L'histoire :
En 1876, un cavalier solitaire arrive à l’entrée de Bartlesville, un patelin paumé d’une plaine aride de l’Oklahoma, sous un soleil de plomb. Les adjoints du shérif postés à l’entrée sont impressionnés par les deux cadavres attachés sur le dos du second cheval – autant que par leur odeur de charogne pestilentielle. Sans un mot, avec un calme très professionnel, sans même descendre de son cheval, le gars balance au sol, d’un coup de talon, les deux dépouilles. Les cadavres font rouler le tonneau dans lequel les cow-boys de passage doivent impérativement déposer leurs armes à feu. Le chasseur de primes jette négligemment, par-dessus les corps, les affichettes « Wanted » qui leur correspondent, Lee J Cobb et Everett McClure. Il baisse le foulard de son visage, dévoile un visage juvénile et prononce juste un mot : « Désolé ». Tout aussi calmement, il mène son cheval en direction de l’hôtel d’Engelman. Le shérif Jude Stanton, une fine gâchette qui entend faire respecter la loi, observe la scène depuis la vitrine de son bureau. Il s’agace que ses hommes aient « oublié » de réclamer les pétoires de ce visiteur potentiellement très dangereux (ils avaient trop la trouille de lui réclamer). Stanton se rend à son tour à l’hôtel et sans même avoir besoin de parler, le patron lui montre le registre. Le gars a signé d’une écriture tremblotante « Jedediah Cooper ». Un frisson parcourt l’échine du shérif. Il connait ce nom. Il a flingué ce salopard quelques années auparavant…

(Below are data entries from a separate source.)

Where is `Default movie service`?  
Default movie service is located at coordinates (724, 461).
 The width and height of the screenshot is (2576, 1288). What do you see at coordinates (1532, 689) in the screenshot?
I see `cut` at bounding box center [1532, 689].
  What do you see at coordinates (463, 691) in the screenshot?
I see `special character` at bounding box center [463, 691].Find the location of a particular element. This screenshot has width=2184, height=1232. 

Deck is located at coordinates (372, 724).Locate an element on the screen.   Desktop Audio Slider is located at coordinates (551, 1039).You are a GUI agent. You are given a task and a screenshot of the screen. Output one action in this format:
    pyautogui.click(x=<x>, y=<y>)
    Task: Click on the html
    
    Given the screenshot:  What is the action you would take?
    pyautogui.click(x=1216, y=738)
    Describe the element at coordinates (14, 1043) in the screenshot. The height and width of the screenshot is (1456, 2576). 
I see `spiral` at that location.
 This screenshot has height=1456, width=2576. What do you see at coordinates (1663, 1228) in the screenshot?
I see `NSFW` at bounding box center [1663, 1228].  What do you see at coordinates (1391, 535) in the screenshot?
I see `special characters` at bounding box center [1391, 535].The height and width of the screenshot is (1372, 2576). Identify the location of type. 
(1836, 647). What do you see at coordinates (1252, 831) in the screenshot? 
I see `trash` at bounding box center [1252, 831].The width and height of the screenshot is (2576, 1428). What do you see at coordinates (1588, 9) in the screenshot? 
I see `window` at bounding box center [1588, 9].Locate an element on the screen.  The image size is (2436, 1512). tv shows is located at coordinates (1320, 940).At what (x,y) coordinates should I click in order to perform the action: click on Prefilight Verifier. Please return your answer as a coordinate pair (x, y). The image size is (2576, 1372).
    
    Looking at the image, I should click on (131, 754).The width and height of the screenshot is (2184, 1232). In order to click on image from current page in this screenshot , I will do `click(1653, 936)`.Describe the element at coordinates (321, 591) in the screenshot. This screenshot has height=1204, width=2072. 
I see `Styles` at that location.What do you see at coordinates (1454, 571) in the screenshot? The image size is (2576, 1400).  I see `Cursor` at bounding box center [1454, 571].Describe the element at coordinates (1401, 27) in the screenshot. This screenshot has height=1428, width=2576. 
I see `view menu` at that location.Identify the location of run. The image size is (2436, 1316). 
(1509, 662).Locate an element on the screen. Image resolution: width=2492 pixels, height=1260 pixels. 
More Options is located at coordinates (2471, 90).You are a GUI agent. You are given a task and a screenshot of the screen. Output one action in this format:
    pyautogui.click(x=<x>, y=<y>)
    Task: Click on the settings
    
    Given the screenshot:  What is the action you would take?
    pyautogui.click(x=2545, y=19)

Ce qu'on en pense sur la planète BD :
Ce western en one-shot répond pleinement aux codes attendus du registre. Un chasseur de primes débarque dans une bourgade typique et aride de l’Oklahoma, dominée par un shérif qui entend faire régner une loi implacable. Or ce cow-boy, flingueur visiblement très doué, porte le nom d’un fantôme... bien connu du shérif : il l’a flingué quelques années plus tôt. Ce nom a forcément tendance à crisper. Si on ajoute la chaleur suffocante, les vieilles rancœurs, les espoirs secrets d’échecs, les souvenirs peu glorieux, tout est en place pour un duel tout d’abord psychologique ; puis la programmation d’un règlement armé à l’aube, comme la coutume l’exige, dans une tension paroxystique. On ne va évidemment pas vous révéler le dénouement, mais sachez que les apparences sont trompeuses – et c’est là que ce western autonome trouve son originalité, sans se départir de son classicisme. Sans avoir besoin de trop de dialogues, les personnages établis par le scénario d’Henri Meunier sont incarnés. Paru une première fois en 2008, ce one-shot faisait une sorte de récréation au dessinateur Richard Guérineau, au milieu de sa saga du Chant des stryges. Son dessin encré et semi réaliste est d’une efficacité implacable. Dans des décors soignés – le saloon typique, les rues désertes, le bureau du shérif, la plaine où l’on entend presque le vent dans les hautes herbes – il maximise les ambiances crépusculaires à chaque instant.